» **TEXTE FOURNI**:
::::::::::

Face à la multiplication des arrêts de jurisprudence incitant les entreprises à mieux évaluer les RPS au sein de leurs organismes, le recours au document unique d’évaluation des risques professionnels (DUERP) a considérablement augmenté ces dernières années. 

Alors que comprendre de cet outil de prévention qui souffre encore parfois d’une mauvaise réputation ? Et quels sont ses bénéfices cachés ? Tour d’horizon pour comprendre le DUERP en 3 questions avec Amivi-Sika Dogbolo, spécialiste en prévention des risques psychosociaux.

Pourquoi, selon vous, le DU-RPS est-il souvent sous-estimé ou condamné au placard ? 

Amivi-Sika Dogbolo : C’est avant tout parce qu’il est perçu comme exercice de conformité réglementaire. La plupart du temps, on le fait pour répondre à une obligation, sans forcément y voir un réel intérêt. On coche une case de plus, sans chercher à en faire un outil utile. 

Comme son nom l’indique, le DUERP vise à évaluer tous les risques professionnels, qu’ils soient physiques comme psychosociaux. Pourtant, dans les faits, beaucoup d’entreprises se limitent encore aux risques physiques. C’est particulièrement regrettable pour les populations sédentaires ou cadres du tertiaire, dont l’activité comporte peu de risques corporels, mais une exposition importante aux RPS : charge mentale, isolement, intensité cognitive, injonctions contradictoires…Ne pas les évaluer, c’est ignorer une partie essentielle de la réalité du travail. C’est aussi se priver d’un levier de prévention sur des facteurs qui impactent directement la performance et l’engagement. 

À ces limites s’ajoute un autre frein : la forme souvent inadaptée des outils utilisés. Beaucoup d’entreprises ont simplement repris les mêmes méthodes et formats que pour les risques physiques quand elles ont commencé à intégrer les risques psychosociaux. Des tableaux Excel lourds, très quantitatifs, peu lisibles, des supports complexes et peu attractifs qui n’incitent pas à s’y plonger… Pourtant, la forme compte : c’est elle qui donne envie de s’approprier le fond. 

Enfin, les RPS sont un sujet sensible, parfois même tabou. C’est compréhensible : aborder la santé mentale ou le fonctionnement collectif dépasse largement la conformité réglementaire. Les acteurs clés ne sont pas toujours clairement identifiés, et la gestion du dossier peut être confiée à des personnes qui n’ont ni l’appétence ni les outils pour le porter. Les rôles et responsabilités restent parfois flous, et certaines entreprises peinent encore à s’emparer des bons relais. 

L’enjeu consiste justement à donner à chacun, qu’ils soient RH, managers ou partenaires sociaux, les clés pour s’en saisir, dans une logique de coopération et de compréhension du travail réel.

::::::::::

» **EXTRAIT DE DONNÉES**:
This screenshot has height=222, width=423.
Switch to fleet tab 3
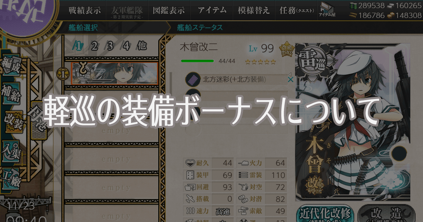click(110, 46)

::::::::::

» **CONSIGNES**:
D'après le texte fourni, pour quelle raison principale le DU-RPS est-il souvent sous-estimé ?

» **RÉPONSE DÉTAILLÉE**:
Il est avant tout perçu comme un exercice de conformité réglementaire.